Alongside these academic contributions, the more aesthetic, artistic contributions by Syeda Momina Masood, Nael Quraishi and Nida Mehboob offer a swirl of potentialities, possibilities left open, not pinned down. Here, the form of the book importantly echoes its substance, as a final key intervention across the book feels to be about opacity. Abdullah Qureshi’s chapter is again special here to my mind, because uniquely in the collection – and returning to the enigma of the LUMS student’s throwaway musafir sex conference comment – this chapter layers in what it’s like to teach queerly within Pakistan; that too at a federally-chartered institute. Taking the class to an exhibition to view art work by Anwar Saeed – whose beautiful homoerotic paintings of men in intimate same-sex pleasures and queer pains are reproduced within the book –, the students sniggered and moralised. In contrast with the now institutionalised position of queer studies in the Western academy – where most of the contributors to this book are based – Qureshi describes having to very carefully engage students in a way that held space for tolerance and acceptance, but without taking an outright pro-LGBTIQ+ stance. Qureshi relates this pedagogic experience to Saeed’s own careful ways of talking about his art. Where critics have sometimes described Anwar’s work as a vulgar Western import, Saeed’s approach – shaped by a milieu of repression going forcibly back to Zia – communicates in hidden symbols.
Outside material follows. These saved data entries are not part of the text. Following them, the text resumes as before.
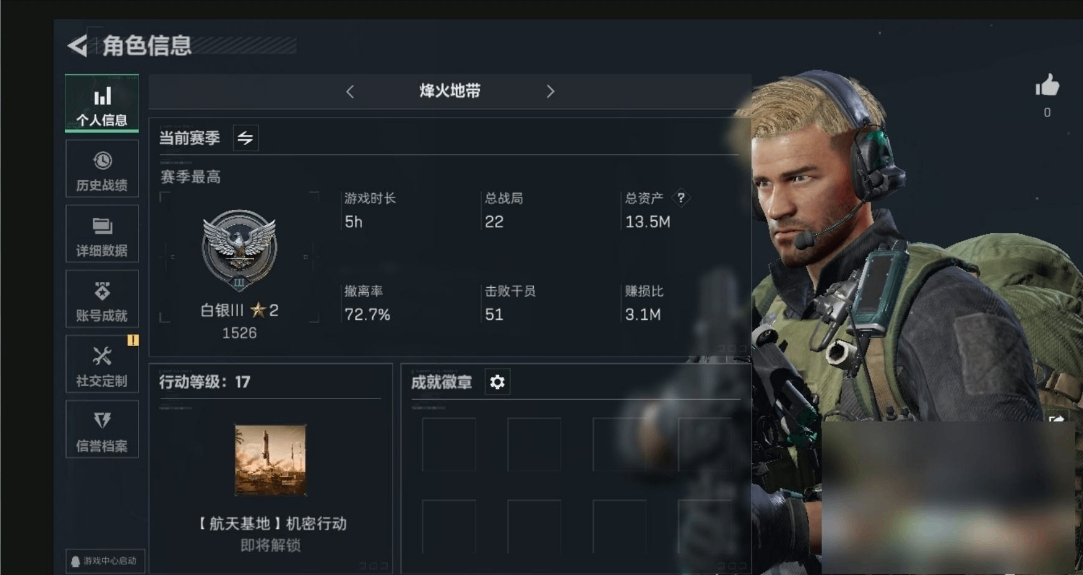Switch to the next mode with right chevron

tap(550, 91)
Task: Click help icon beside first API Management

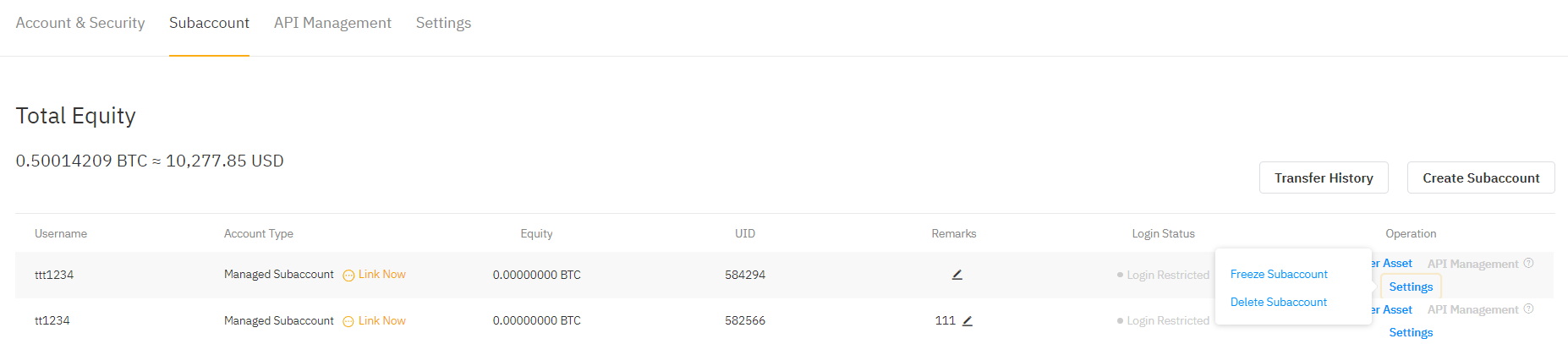Action: click(1528, 264)
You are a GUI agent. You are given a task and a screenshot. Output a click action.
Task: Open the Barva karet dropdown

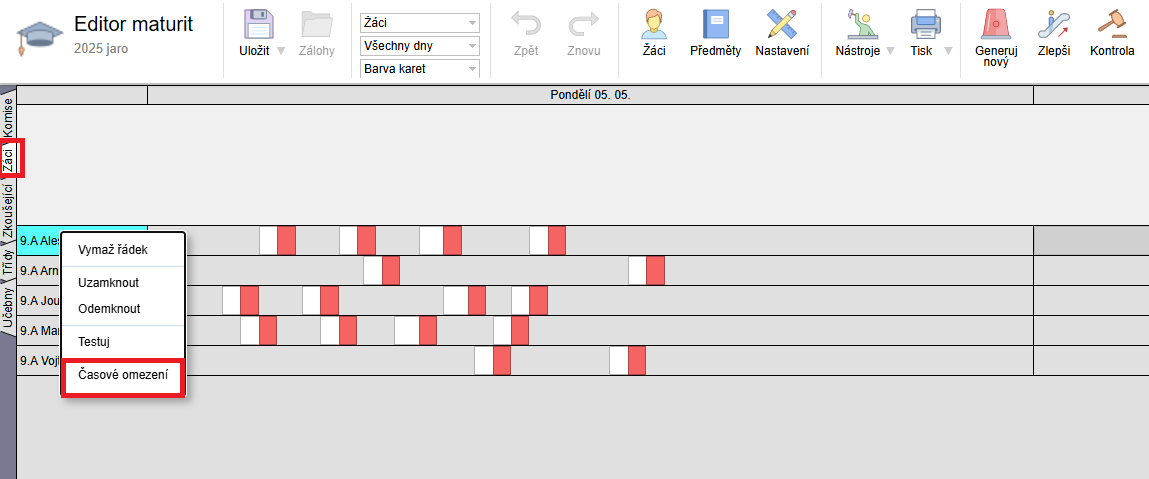pos(419,69)
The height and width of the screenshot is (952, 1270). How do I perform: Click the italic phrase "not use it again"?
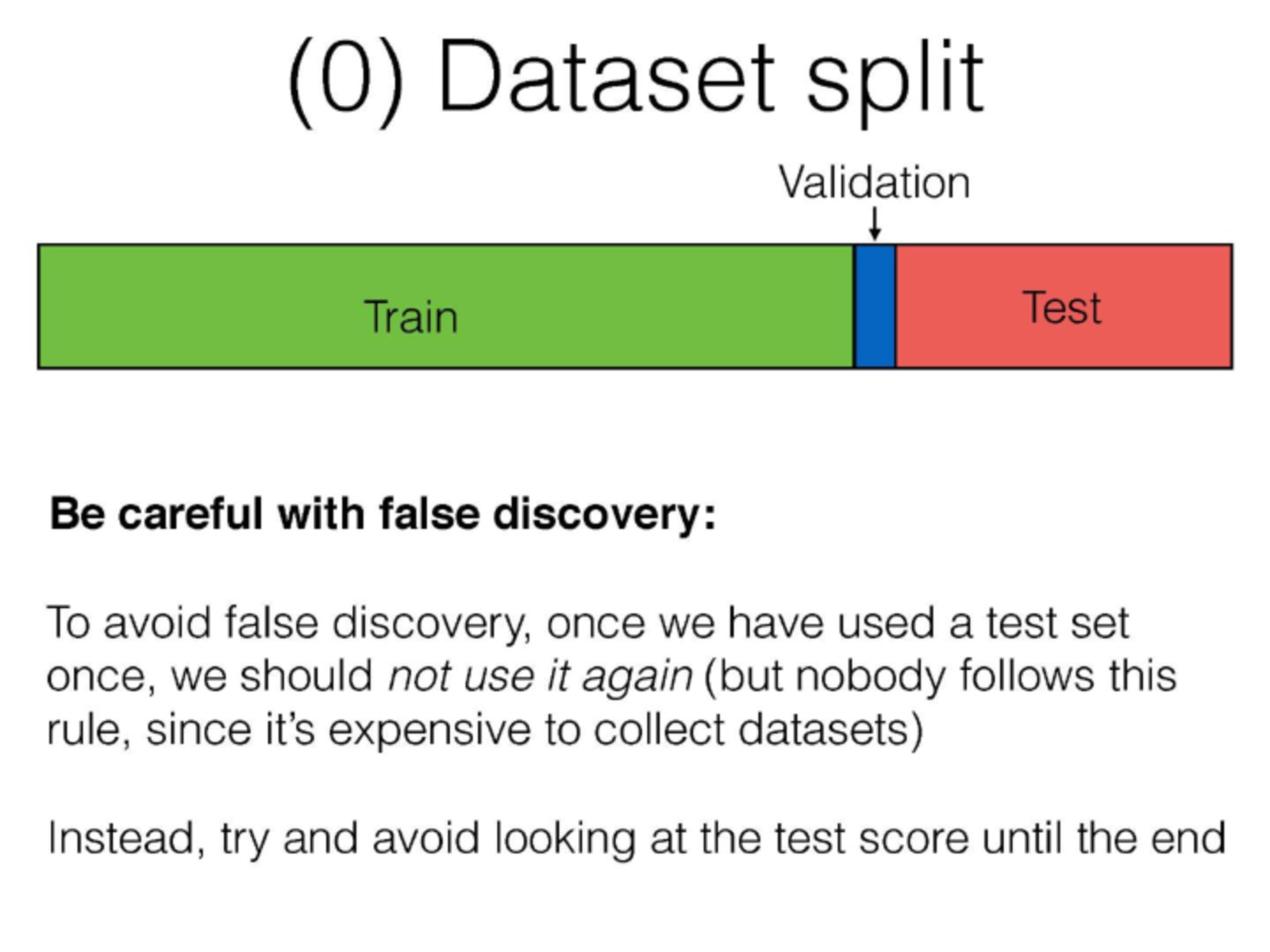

Though Saeed does not want his personal life to be discussed, Qureshi’s oral histories with Saeed’s contemporaries reveal a creative process pinned on connecting with “a decolonised sexuality rooted in working class experience” (p.173). Saeed’s early sketches, stripped of the symbolism of his later paintings, offer “further insight to Saeed’s process”, “revealing of his gaze, which more than anything, seems to crave contact and intimacy” (p.179). Qureshi respectfully protects Saeed’s “deliberate elusiveness” (p.174). Hamzić also writes of the “haziness” of how khwaja sira politics sometimes seems to make itself intelligible to a wider public “only to quickly retreat to its own separate domain” (p.136). Returning to where we began, this stance is surely apposite to the enigma of the musafir sex conference – defending the position of not making everything transparent for a privileged visiting readership/audience that may want to parachute in.

At the close of the introduction, Kasmani expresses hope that the book will spark interest among Pakistani readers as well as for others connected to queer studies, and doubles down on the necessity of the book in amplifying a conversation that goes against the geopolitics of knowledge production, in the face of precarious institutional support for such work and indeed vulnerability and risks for the scholars engaged in this work. Kasmani takes joy in the fact that “this queer volume is a first for Pakistan” (p.17). This joyous and ground-breaking book delivers lavishly on all of its promise.

References:
Arondekar, A. (2020). The sex of history, or object/matters. History Workshop Journal, 89:207-213.
Arondekar, A. (2023). Abundance: sexuality’s history. Duke University Press.